Police found that the card had been bought online from Red Frog Designs, which confirmed that the payment details and delivery order came from Olliver.
Mrs Price said: “All the weight was lifted off our shoulders — we knew finally who was doing it.”
Olliver denied that he was responsible and claimed that a friend of his teenage son, who was staying with him at the time, could have accessed his laptop. He told the court that the boy had been underpaid by Mr Read for a day’s work and was “not happy” about it.
Olliver was interviewed by police on January 25, 2020 and told to stay away from the family.
However, Mrs Price said the family couldn’t relax as they were “just waiting for the next thing to happen” and she and Mr Read argued.
She said: “I just wanted to move home — I was adamant. We split up for three days as I was so sick and tired of it.”
Mr Read added: “It was pretty bad and I was sleeping on the sofa for a long time.”
On April 26, Mr Read was cycling in Greenmore, Woodcote, at about 11am when Olliver drove past him and spat.
The spit landed on his right
forearm and tracksuit bottoms. Mr Read said: “I was really p***ed off. He could have knocked me off my bike. I was on the phone to the police within the hour.”
In court, Olliver denied this, saying: “It’s absolutely nonsense. It’s him all over — I didn’t do it.”
Kate Macnab, defending, suggested to Mr Read that he had made up the incident out of “frustration” at Olliver not being prosecuted for sending the card.
On May 15, Mr Read’s mother Angela was walking her dog along Whitehouse Road when Olliver drove past and spat out the window at her. The spit landed on the road.
Mrs Read told the court that she “waved her phone at him” and shouted.
She said she recognised Olliver from when he was a pupil at Langtree School in Woodcote, where she worked as a dinner lady.
Nicola Jones, a friend of who was talking to her on the phone at the time, corroborated the incident, telling the court that Mrs Read had been “flustered” and told her “that b****y Bryan Olliver just spat at me”.
Mrs Read said she had been worried about the spit as it was during the coronavirus pandemic.
Olliver was arrested and charged that evening.

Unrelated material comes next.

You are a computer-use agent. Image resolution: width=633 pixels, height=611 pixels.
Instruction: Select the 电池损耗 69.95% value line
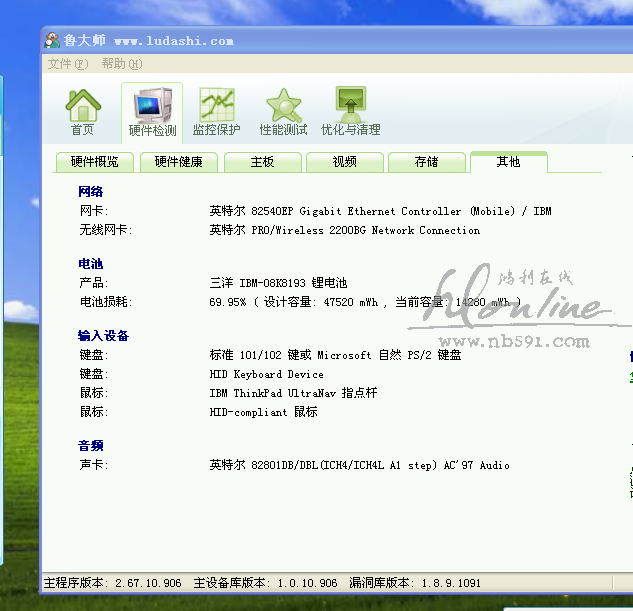(364, 301)
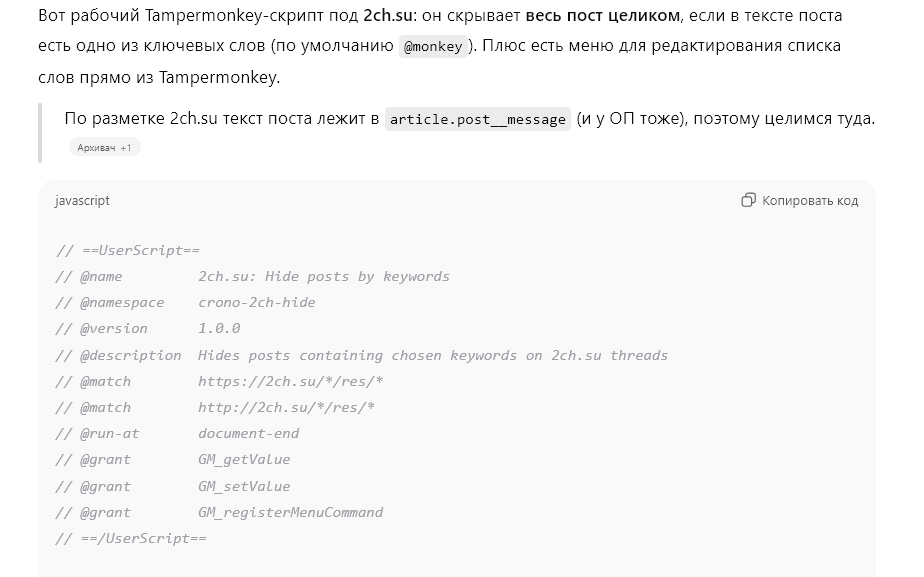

In court, he admitted he had been in the area at that time but denied spitting at Mrs Read.
He said: “I think she drinks too much. It’s black and white, she’s trying to help her man — she wasn’t there.”

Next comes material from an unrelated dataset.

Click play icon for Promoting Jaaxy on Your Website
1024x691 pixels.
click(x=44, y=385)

Fiona Clark, the lead magistrate, said Olliver’s evidence wasn’t as credible as that of Mr Read and Mrs Price whom she called “good character witnesses”.

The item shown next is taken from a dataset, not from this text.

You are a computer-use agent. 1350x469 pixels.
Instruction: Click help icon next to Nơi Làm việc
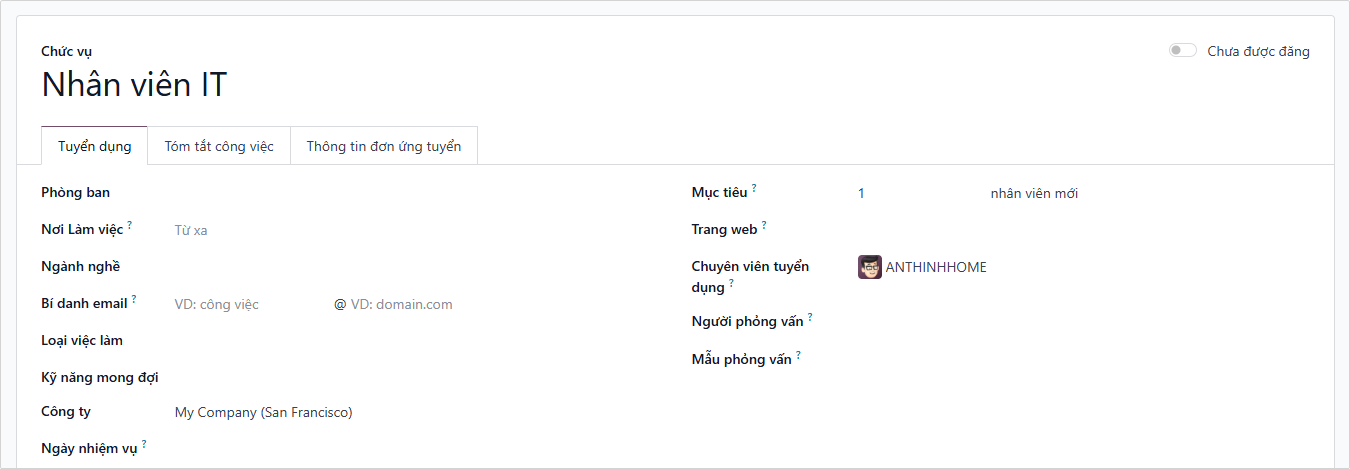[x=130, y=225]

Mrs Price said she felt “elated” after the trial.
She said: “Our friends and family are delighted we got the rightful verdict and they said well done for seeing this through and holding him accountable.
“We really felt hated and alienated. He did it out of sheer hate.”
Mr Read said: “We’d like to see him sentenced for a hate crime rather than assault and malicious communication — he deserves it.”
The magistrates ordered a pre-sentence report on Olliver, who remains on unconditional bail.